Garret Bischoff, David Wheeler and Sherman Gose are the three members who were not serving on the board when the agreement was reached. After the document was read and Halbkat and VanBerkum each gave statements, no other board members spoke.
During an interview after the meeting, Bischoff said he's happy with the current administration and "that's what I have to worry about."
"What happened in the past is the past," Bischoff said. "I'm ready to move forward and keep the district in moving to the positive."

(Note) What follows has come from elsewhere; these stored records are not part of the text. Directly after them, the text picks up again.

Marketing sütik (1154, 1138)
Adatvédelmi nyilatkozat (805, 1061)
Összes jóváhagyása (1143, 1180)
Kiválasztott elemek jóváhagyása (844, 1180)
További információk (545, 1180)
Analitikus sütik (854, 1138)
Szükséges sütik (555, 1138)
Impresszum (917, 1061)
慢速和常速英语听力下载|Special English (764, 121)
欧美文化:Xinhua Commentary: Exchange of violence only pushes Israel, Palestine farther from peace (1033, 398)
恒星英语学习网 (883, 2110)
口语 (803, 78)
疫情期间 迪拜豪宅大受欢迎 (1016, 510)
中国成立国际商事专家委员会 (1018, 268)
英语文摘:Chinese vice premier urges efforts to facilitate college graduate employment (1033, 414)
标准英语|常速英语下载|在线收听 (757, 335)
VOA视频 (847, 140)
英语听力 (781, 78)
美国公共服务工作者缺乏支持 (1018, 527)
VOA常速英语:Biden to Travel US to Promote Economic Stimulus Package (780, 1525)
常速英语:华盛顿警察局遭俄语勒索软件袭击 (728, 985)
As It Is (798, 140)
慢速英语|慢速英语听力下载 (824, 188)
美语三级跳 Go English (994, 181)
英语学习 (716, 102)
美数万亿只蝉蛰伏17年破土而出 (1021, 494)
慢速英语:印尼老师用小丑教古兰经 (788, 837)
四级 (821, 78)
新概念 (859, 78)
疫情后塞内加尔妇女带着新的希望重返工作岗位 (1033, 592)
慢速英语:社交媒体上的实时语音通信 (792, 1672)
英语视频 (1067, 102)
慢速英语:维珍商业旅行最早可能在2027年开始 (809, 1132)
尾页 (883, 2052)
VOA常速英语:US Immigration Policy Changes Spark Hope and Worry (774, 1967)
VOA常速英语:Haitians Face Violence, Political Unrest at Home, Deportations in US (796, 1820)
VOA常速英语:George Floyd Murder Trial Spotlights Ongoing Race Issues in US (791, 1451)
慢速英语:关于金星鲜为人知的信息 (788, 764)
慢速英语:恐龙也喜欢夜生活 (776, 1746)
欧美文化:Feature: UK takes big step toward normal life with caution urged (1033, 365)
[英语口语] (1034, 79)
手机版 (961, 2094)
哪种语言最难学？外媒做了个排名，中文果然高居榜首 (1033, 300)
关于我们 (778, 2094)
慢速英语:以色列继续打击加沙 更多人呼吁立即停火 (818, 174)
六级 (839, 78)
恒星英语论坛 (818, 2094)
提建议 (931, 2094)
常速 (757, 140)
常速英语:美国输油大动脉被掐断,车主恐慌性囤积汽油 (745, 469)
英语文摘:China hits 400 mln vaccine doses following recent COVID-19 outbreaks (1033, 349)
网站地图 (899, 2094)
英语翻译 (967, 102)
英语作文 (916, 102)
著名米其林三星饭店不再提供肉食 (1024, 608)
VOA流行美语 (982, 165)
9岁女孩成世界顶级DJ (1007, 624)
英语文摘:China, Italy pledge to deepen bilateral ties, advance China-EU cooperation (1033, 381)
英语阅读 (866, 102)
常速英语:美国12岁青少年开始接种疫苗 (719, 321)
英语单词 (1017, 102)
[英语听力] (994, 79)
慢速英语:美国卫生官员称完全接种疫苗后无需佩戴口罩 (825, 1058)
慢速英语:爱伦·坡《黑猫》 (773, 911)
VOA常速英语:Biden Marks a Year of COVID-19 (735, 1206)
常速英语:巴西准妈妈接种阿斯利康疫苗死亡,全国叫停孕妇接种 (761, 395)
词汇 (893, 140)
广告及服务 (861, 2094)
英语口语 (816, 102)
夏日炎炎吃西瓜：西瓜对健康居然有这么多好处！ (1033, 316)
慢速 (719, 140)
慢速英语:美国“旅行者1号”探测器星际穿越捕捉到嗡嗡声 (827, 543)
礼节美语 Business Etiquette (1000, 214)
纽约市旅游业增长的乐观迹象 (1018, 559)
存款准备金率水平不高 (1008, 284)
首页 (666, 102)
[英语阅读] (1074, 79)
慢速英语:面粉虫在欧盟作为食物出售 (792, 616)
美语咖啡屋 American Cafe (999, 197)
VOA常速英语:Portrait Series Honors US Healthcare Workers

Tuesday was the first time since the judge's August ruling that the Huron Board of Education met. Current Superintendent Nebelsick said the district was waiting to get a final, signed agreement by Judge Erickson and both lawyers in the case before releasing the agreement.
The Daily Republic first sought a copy of the agreement in early 2012 after receiving an anonymous tip about the situation.
The district and its lawyer refused to provide a copy of the agreement or say why the payments to Opsal were issued, but did acknowledge monthly payments to him since his March 2011 resignation.
According to monthly payment information obtained from the district and compiled by The Daily Republic, the payments stopped after 16 months and totaled about $175,000, though that number has not been confirmed by the district.
The newspaper wrote a story in February 2012 detailing the payments and the district's refusal to speak further about the issue or release a copy of the agreement. Then, in July 2012, a new state law took effect clarifying that a superintendent contract is a public record. That change was sparked partly by a controversy in Sioux Falls, where the superintendent refused to divulge her contract.
Citing the new law, The Daily Republic made a new request for the Huron agreement in September 2012 and was once again denied by the district and its lawyer.
The newspaper appealed that new denial to the state Office of Hearing Examiners, which is the office charged with settling open-records disputes in South Dakota. That office ruled in favor of The Daily Republic in March of this year and found the agreement should be open to public inspection.
Shortly thereafter, the district appealed to circuit court, which ended in the Aug. 28 ruling in favor of the newspaper.
"We looked into this because we thought taxpayers everywhere would want to know -- and Huron's taxpayers deserved to know -- why an ex-superintendent would continue to be paid after his employment ended," said Daily Republic Editor Seth Tupper, the plaintiff in the lawsuit over the agreement. "We still don't know exactly why Opsal's employment ended, but at least we know some more about the situation and have proven that contracts like this are open records."